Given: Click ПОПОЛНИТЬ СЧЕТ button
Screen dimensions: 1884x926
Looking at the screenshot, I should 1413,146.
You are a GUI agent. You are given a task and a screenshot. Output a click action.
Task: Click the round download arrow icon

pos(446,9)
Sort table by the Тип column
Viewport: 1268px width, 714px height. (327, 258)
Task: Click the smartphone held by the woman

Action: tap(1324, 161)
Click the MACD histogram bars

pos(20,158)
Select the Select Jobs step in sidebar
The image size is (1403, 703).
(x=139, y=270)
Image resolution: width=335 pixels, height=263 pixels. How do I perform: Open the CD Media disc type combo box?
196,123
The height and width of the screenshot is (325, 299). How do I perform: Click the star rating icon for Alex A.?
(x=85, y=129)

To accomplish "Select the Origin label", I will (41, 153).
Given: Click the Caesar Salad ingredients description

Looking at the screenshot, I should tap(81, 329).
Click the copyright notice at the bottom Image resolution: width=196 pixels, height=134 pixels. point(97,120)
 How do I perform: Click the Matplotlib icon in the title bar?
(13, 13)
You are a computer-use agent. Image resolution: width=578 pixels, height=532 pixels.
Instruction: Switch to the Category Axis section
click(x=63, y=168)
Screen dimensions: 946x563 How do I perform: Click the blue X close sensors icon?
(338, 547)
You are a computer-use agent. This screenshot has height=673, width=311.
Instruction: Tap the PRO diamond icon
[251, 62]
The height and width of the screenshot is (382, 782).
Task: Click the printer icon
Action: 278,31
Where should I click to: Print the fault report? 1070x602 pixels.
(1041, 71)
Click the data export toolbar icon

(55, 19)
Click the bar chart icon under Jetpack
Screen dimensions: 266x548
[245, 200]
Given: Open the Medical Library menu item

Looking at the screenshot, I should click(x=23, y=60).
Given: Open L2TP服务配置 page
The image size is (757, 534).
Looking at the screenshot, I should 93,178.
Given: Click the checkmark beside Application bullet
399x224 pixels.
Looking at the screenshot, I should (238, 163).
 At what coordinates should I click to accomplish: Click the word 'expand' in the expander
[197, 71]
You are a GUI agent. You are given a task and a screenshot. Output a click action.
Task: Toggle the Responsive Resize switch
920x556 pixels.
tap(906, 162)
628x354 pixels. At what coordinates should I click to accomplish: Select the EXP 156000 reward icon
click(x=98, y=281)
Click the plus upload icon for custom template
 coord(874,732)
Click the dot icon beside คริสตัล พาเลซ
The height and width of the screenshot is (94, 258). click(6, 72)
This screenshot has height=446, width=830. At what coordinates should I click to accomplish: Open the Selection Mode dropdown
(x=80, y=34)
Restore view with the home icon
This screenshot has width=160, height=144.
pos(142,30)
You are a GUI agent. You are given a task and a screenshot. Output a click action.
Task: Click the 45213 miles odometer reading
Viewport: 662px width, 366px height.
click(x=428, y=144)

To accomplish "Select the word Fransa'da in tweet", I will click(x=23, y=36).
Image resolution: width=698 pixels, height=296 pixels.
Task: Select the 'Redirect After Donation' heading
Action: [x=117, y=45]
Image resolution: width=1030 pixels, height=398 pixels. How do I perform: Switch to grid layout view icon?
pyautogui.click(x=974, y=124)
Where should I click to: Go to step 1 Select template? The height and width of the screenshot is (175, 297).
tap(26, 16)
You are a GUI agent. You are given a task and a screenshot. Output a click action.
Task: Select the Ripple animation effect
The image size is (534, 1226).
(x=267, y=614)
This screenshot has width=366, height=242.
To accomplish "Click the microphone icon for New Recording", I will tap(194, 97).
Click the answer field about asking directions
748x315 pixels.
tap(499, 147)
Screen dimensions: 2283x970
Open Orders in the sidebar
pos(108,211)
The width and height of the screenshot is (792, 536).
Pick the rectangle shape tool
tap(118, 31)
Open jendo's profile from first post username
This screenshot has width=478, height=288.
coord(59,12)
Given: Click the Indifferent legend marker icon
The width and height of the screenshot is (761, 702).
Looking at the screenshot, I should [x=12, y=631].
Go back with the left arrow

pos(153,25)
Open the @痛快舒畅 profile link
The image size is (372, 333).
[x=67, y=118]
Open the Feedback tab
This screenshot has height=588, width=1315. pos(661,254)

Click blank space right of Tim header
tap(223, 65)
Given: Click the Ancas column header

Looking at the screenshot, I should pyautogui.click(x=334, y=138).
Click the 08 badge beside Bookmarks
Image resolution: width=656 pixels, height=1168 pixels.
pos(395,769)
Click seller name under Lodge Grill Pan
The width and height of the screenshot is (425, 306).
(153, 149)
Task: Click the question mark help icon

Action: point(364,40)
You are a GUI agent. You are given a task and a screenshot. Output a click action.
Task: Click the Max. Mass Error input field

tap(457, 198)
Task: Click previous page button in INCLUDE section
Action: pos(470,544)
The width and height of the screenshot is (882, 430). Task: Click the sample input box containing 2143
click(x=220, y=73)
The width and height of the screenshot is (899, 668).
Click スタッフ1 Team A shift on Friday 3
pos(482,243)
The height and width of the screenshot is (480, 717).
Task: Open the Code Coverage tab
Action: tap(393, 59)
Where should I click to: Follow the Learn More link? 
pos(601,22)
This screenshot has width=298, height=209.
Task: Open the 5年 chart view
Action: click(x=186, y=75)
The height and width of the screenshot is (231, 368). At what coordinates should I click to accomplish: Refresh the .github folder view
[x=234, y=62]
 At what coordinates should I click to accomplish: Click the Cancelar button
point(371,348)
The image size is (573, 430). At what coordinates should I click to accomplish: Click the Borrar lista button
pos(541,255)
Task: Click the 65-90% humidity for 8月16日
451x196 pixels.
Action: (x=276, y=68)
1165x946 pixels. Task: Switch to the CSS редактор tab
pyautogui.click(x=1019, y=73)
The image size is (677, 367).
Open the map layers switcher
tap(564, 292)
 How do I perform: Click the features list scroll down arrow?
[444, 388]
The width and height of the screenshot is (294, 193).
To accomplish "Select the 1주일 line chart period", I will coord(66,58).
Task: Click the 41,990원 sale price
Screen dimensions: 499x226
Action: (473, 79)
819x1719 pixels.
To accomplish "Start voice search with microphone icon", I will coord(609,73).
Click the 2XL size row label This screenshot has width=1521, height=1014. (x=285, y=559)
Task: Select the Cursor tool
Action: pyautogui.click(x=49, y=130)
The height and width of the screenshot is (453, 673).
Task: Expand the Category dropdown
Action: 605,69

☆ ☆ ☆ ☆

→ Instructions to follow: Would you restate the material word for word, leaving nothing out?

→ Written solution:
Given: Click ПОПОЛНИТЬ СЧЕТ button
Screen dimensions: 1884x926
Looking at the screenshot, I should 1413,146.
You are a GUI agent. You are given a task and a screenshot. Output a click action.
Task: Click the round download arrow icon

pos(446,9)
Sort table by the Тип column
Viewport: 1268px width, 714px height. (327, 258)
Task: Click the smartphone held by the woman

Action: tap(1324, 161)
Click the MACD histogram bars

pos(20,158)
Select the Select Jobs step in sidebar
The image size is (1403, 703).
(x=139, y=270)
Image resolution: width=335 pixels, height=263 pixels. How do I perform: Open the CD Media disc type combo box?
196,123
The height and width of the screenshot is (325, 299). How do I perform: Click the star rating icon for Alex A.?
(x=85, y=129)

To accomplish "Select the Origin label", I will (41, 153).
Given: Click the Caesar Salad ingredients description

Looking at the screenshot, I should tap(81, 329).
Click the copyright notice at the bottom Image resolution: width=196 pixels, height=134 pixels. point(97,120)
 How do I perform: Click the Matplotlib icon in the title bar?
(13, 13)
You are a computer-use agent. Image resolution: width=578 pixels, height=532 pixels.
Instruction: Switch to the Category Axis section
click(x=63, y=168)
Screen dimensions: 946x563 How do I perform: Click the blue X close sensors icon?
(338, 547)
You are a computer-use agent. This screenshot has height=673, width=311.
Instruction: Tap the PRO diamond icon
[251, 62]
The height and width of the screenshot is (382, 782).
Task: Click the printer icon
Action: 278,31
Where should I click to: Print the fault report? 1070x602 pixels.
(1041, 71)
Click the data export toolbar icon

(55, 19)
Click the bar chart icon under Jetpack
Screen dimensions: 266x548
[245, 200]
Given: Open the Medical Library menu item

Looking at the screenshot, I should click(x=23, y=60).
Given: Open L2TP服务配置 page
The image size is (757, 534).
Looking at the screenshot, I should 93,178.
Given: Click the checkmark beside Application bullet
399x224 pixels.
Looking at the screenshot, I should (238, 163).
 At what coordinates should I click to accomplish: Click the word 'expand' in the expander
[197, 71]
You are a GUI agent. You are given a task and a screenshot. Output a click action.
Task: Toggle the Responsive Resize switch
920x556 pixels.
tap(906, 162)
628x354 pixels. At what coordinates should I click to accomplish: Select the EXP 156000 reward icon
click(x=98, y=281)
Click the plus upload icon for custom template
 coord(874,732)
Click the dot icon beside คริสตัล พาเลซ
The height and width of the screenshot is (94, 258). click(6, 72)
This screenshot has height=446, width=830. At what coordinates should I click to accomplish: Open the Selection Mode dropdown
(x=80, y=34)
Restore view with the home icon
This screenshot has width=160, height=144.
pos(142,30)
You are a GUI agent. You are given a task and a screenshot. Output a click action.
Task: Click the 45213 miles odometer reading
Viewport: 662px width, 366px height.
click(x=428, y=144)

To accomplish "Select the word Fransa'da in tweet", I will click(x=23, y=36).
Image resolution: width=698 pixels, height=296 pixels.
Task: Select the 'Redirect After Donation' heading
Action: [x=117, y=45]
Image resolution: width=1030 pixels, height=398 pixels. How do I perform: Switch to grid layout view icon?
pyautogui.click(x=974, y=124)
Where should I click to: Go to step 1 Select template? The height and width of the screenshot is (175, 297).
tap(26, 16)
You are a GUI agent. You are given a task and a screenshot. Output a click action.
Task: Select the Ripple animation effect
The image size is (534, 1226).
(x=267, y=614)
This screenshot has width=366, height=242.
To accomplish "Click the microphone icon for New Recording", I will tap(194, 97).
Click the answer field about asking directions
748x315 pixels.
tap(499, 147)
Screen dimensions: 2283x970
Open Orders in the sidebar
pos(108,211)
The width and height of the screenshot is (792, 536).
Pick the rectangle shape tool
tap(118, 31)
Open jendo's profile from first post username
This screenshot has width=478, height=288.
coord(59,12)
Given: Click the Indifferent legend marker icon
The width and height of the screenshot is (761, 702).
Looking at the screenshot, I should [x=12, y=631].
Go back with the left arrow

pos(153,25)
Open the @痛快舒畅 profile link
The image size is (372, 333).
[x=67, y=118]
Open the Feedback tab
This screenshot has height=588, width=1315. pos(661,254)

Click blank space right of Tim header
tap(223, 65)
Given: Click the Ancas column header

Looking at the screenshot, I should pyautogui.click(x=334, y=138).
Click the 08 badge beside Bookmarks
Image resolution: width=656 pixels, height=1168 pixels.
pos(395,769)
Click seller name under Lodge Grill Pan
The width and height of the screenshot is (425, 306).
(153, 149)
Task: Click the question mark help icon

Action: point(364,40)
You are a GUI agent. You are given a task and a screenshot. Output a click action.
Task: Click the Max. Mass Error input field

tap(457, 198)
Task: Click previous page button in INCLUDE section
Action: pos(470,544)
The width and height of the screenshot is (882, 430). Task: Click the sample input box containing 2143
click(x=220, y=73)
The width and height of the screenshot is (899, 668).
Click スタッフ1 Team A shift on Friday 3
pos(482,243)
The height and width of the screenshot is (480, 717).
Task: Open the Code Coverage tab
Action: tap(393, 59)
Where should I click to: Follow the Learn More link? 
pos(601,22)
This screenshot has width=298, height=209.
Task: Open the 5年 chart view
Action: click(x=186, y=75)
The height and width of the screenshot is (231, 368). At what coordinates should I click to accomplish: Refresh the .github folder view
[x=234, y=62]
 At what coordinates should I click to accomplish: Click the Cancelar button
point(371,348)
The image size is (573, 430). At what coordinates should I click to accomplish: Click the Borrar lista button
pos(541,255)
Task: Click the 65-90% humidity for 8月16日
451x196 pixels.
Action: (x=276, y=68)
1165x946 pixels. Task: Switch to the CSS редактор tab
pyautogui.click(x=1019, y=73)
The image size is (677, 367).
Open the map layers switcher
tap(564, 292)
 How do I perform: Click the features list scroll down arrow?
[444, 388]
The width and height of the screenshot is (294, 193).
To accomplish "Select the 1주일 line chart period", I will coord(66,58).
Task: Click the 41,990원 sale price
Screen dimensions: 499x226
Action: (473, 79)
819x1719 pixels.
To accomplish "Start voice search with microphone icon", I will coord(609,73).
Click the 2XL size row label This screenshot has width=1521, height=1014. (x=285, y=559)
Task: Select the Cursor tool
Action: pyautogui.click(x=49, y=130)
The height and width of the screenshot is (453, 673).
Task: Expand the Category dropdown
Action: 605,69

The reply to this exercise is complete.